TikTok to let users control how much AI content they see

Photo collage showing TikTok logo surrounded by various surreal AI generated images including animal hybrids, unusual scenarios and fantasy styled characters.

TikTok is introducing a new setting that will allow people to choose how much AI generated content appears in their For You feed. The feature forms part of the platform’s wider efforts to respond to the rapid rise of AI videos across social media, and to give users greater control over what they see.

TikTok says the setting will begin rolling out in the coming weeks. It will sit within the app’s Manage Topics tool, which already lets users adjust the frequency of categories such as food, sports and dance.

The change comes as rival platforms race to embrace AI first features. Meta recently launched Vibes, a feed dedicated to AI generated video clips, while OpenAI unveiled Sora, a platform for creating and sharing fully AI produced videos. Since then, realistic AI content has flooded TikTok, from synthetic celebrity clips to entirely AI constructed history explainers.

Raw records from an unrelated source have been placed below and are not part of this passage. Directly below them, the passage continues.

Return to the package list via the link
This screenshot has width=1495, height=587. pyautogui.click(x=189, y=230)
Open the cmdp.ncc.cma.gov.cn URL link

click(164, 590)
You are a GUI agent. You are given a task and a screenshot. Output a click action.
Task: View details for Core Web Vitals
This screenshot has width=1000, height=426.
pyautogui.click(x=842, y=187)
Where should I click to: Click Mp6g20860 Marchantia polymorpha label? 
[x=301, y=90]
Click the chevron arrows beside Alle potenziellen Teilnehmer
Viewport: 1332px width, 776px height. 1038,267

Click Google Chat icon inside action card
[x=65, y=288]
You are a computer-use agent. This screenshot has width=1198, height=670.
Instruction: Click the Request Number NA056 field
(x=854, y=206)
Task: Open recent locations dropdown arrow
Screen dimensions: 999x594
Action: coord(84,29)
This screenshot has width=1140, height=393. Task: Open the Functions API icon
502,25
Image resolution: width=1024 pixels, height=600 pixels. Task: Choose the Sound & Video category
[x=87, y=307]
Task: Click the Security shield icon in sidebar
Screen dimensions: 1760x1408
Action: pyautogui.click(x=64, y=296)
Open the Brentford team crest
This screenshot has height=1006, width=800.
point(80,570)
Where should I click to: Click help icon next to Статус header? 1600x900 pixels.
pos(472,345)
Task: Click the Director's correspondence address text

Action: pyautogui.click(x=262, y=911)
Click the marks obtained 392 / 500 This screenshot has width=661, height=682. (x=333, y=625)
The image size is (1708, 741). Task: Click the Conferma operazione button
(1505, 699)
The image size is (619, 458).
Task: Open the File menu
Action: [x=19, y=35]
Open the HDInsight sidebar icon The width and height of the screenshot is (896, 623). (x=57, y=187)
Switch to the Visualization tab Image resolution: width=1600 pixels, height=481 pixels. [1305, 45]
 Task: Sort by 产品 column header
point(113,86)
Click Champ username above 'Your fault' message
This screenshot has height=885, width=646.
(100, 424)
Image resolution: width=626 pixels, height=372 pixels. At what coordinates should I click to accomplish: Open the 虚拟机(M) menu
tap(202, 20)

How the new controls will work

Users will be able to find the new AI generated content control by going to Settings, selecting Content Preferences, then Manage Topics. From there, they can move a slider to request more or less AI generated content in their feed.

TikTok stresses that the setting is designed to tailor rather than remove content. People will not be able to block AI videos completely, but can reduce how often they appear.

The company says the goal is to give people more agency over their viewing experience at a time when AI content is becoming increasingly difficult to distinguish from human produced videos. TikTok says it has already identified more than one billion AI generated posts on the platform.

New watermarking technology

Alongside the user setting, TikTok is trialling invisible watermarking for AI generated videos. The technology embeds a marker that only TikTok can read, making it harder for others to strip AI labels when clips are shared across platforms.

TikTok already uses Content Credentials, an industry standard tool that stores AI labels in metadata. But those labels can be lost when videos are edited or reuploaded elsewhere. The new watermark will sit alongside existing tools and will be applied to content created with TikToks own AI tools as well as content that arrives with Credentials already embedded.

The company says the change will help it label AI videos more reliably and protect users from being misled by synthetic media.

What this means for users and influencers

For everyday TikTok users, the update may offer some relief from what many describe as a growing wave of AI generated clips. The platform has seen increasing complaints about so called AI slop, with some users saying their feeds have become crowded with synthetic videos that feel repetitive or inauthentic.

For influencers and creators, the impact is more complex. Those who rely heavily on AI tools may see their visibility change as people choose to see less AI content. Others who emphasise authentic human video may benefit from a shift in user preferences.

TikTok is also launching a two million dollar AI literacy fund to help organisations teach people how AI works and how to navigate synthetic content safely.

As the role of AI in social media continues to grow, TikTok’s latest move highlights the challenge of balancing innovation with transparency and user choice.